At the turn of the 12th century, the O'Connors, Kings of Kerry, moved from their Doon Point (Ballybunion) stronghold to Clár an Easa Duibhe (meaning "The Plain of the Black Waterfall"), where the village is now situated. This move was carried out to facilitate an alliance between the O'Connors and the O'Briens, who were Kings of Thomond and the descendants of Brian Boru, the last High King of Ireland. The calmer waters around Clár an Easa Duibhe allowed the O'Connors a safer passage across to the O'Brien stronghold of what is now County Clare. 

By 1146, the O'Connor's had built a castle in the area to consolidate their power and the area's name was changed to Caisleán Easa Duibhe, meaning "Castle of the Black Waterfall". Three kingships ruled from Caisleán Easa Duibhe, before the O'Connors moved to Carrigafoyle Castle as the result of a marriage arrangement at the end of the 12th century. The castle in Caisleán Easa Duibhe fell into disrepair over the years, with some of the stone from the castle eventually being used in the building of the three bungalows beside the church in the village.
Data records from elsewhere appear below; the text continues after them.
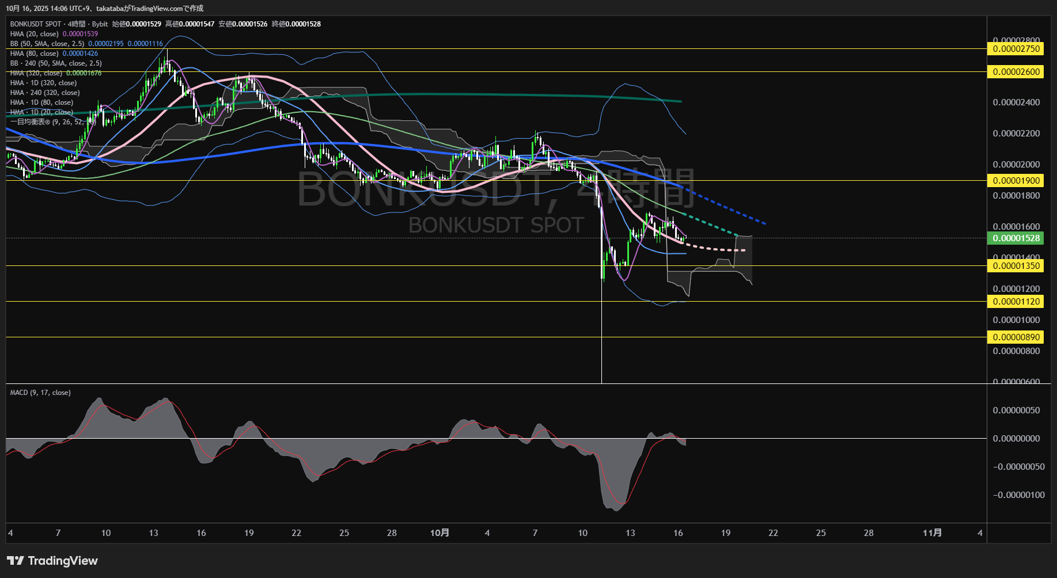Select the 0.00001900 horizontal line price label
This screenshot has height=578, width=1057.
1016,181
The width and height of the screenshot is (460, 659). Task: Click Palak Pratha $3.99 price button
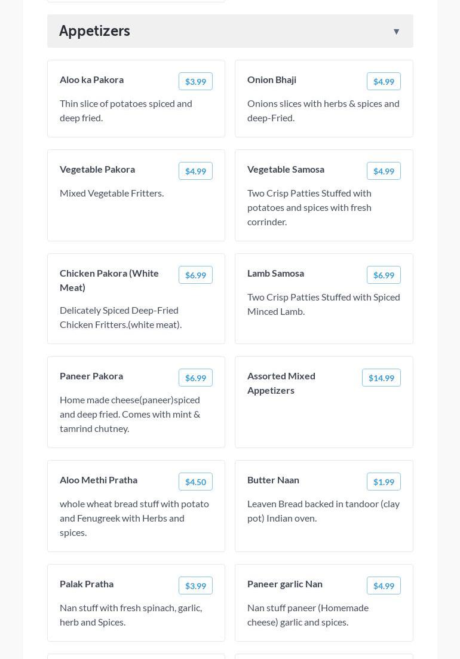point(195,586)
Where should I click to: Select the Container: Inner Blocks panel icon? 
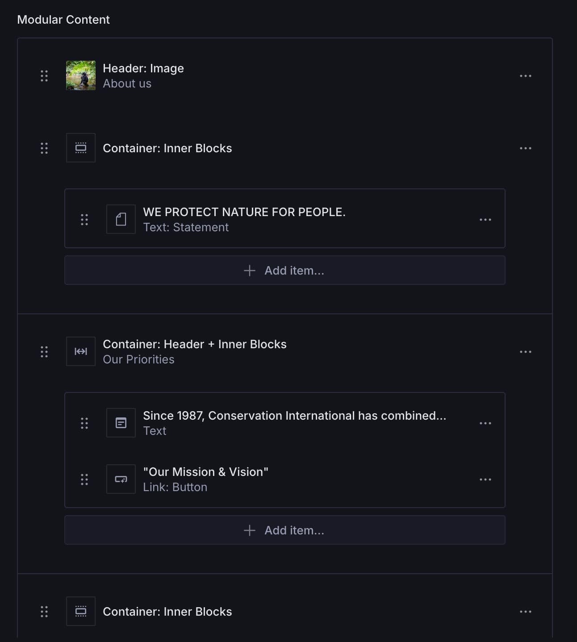coord(80,148)
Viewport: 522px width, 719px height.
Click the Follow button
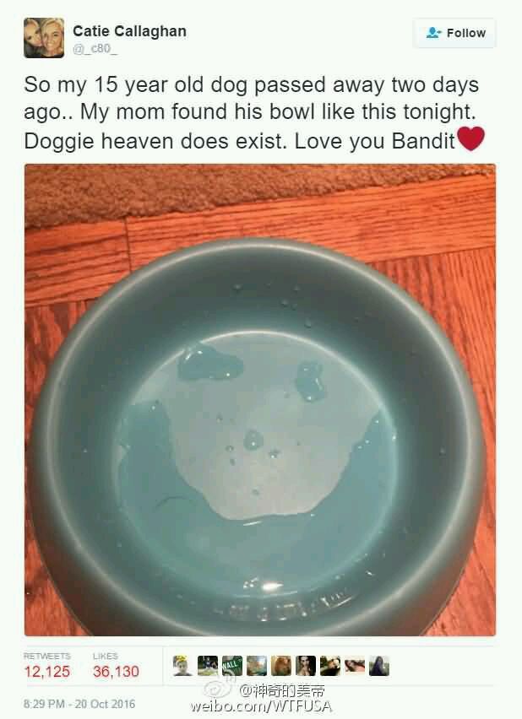454,33
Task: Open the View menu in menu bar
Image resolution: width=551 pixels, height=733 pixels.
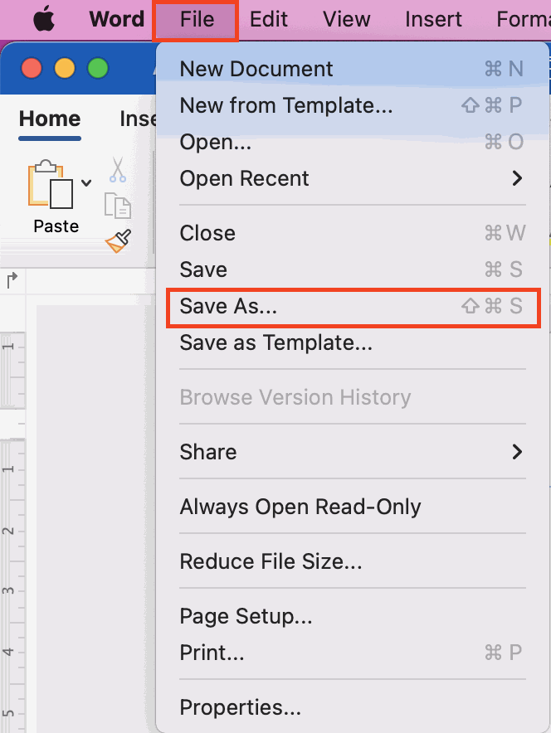Action: [346, 20]
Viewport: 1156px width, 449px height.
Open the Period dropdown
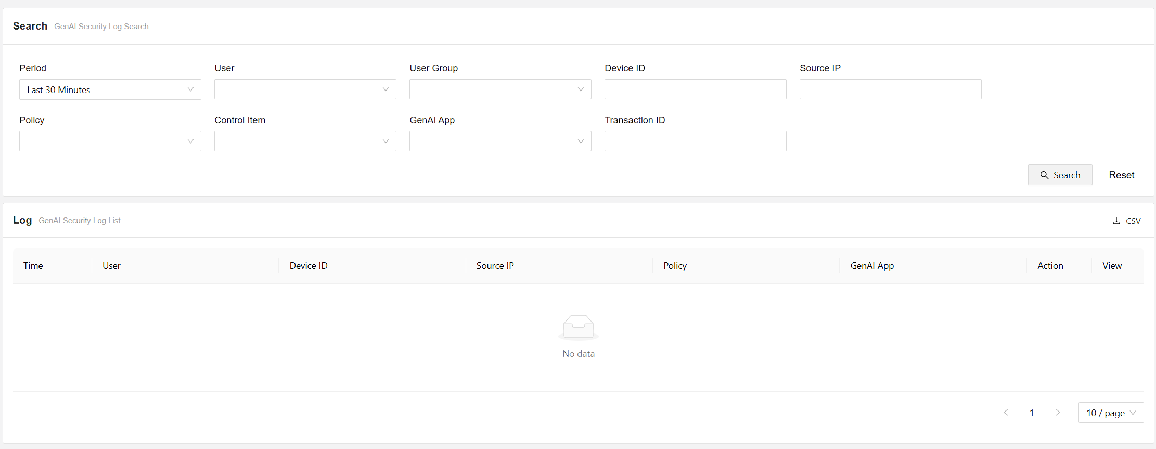(x=110, y=89)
The black waterfall, from where the village gets its name, was quarried by the British prior to the mid-18th century, leaving a smaller version of the original waterfall remaining a short distance upstream of the village.

Jesse James 
The village is known for its association with Jesse James, whose ancestor, John, lived in Asdee, having moved from the United Kingdom, before migrating to the United States in the mid-17th century. Jesse James was born in Kearney, Missouri in 1847, going on to become one of the most famous outlaws in the American Wild West.

Amenities

Beach
Littor Strand is a Green Flag beach which stretches for miles along the estuary into the adjoining Beale Beach. The nearby estuary is home to Bottlenose Dolphins and migrant waders and Brent Geese. The beach also plays host to several resident species of birdlife, including Oystercatchers, Curlews, Dunlins, and various types of Seagull.

Shannon Way Trail 

The Shannon Way Walking Trail gives views of the Shannon Estuary. Stretching from Cnoc an Óir to Tarbert, the trail gives views of North Kerry, Clare, Limerick, and as far as Galway on a clear day.

Built heritage

"The Buildings" 
Tullahinell House, known as "The Buildings", was the former landlord's residence of Maxwell V. Blacker-Douglas. During the Great Famine (1845-1849), Douglas provided employment on his farm for many in the area.

There was also a mill located here in the late-1800s, the stream for which no longer exists, having originally been artificially diverted to the Buildings.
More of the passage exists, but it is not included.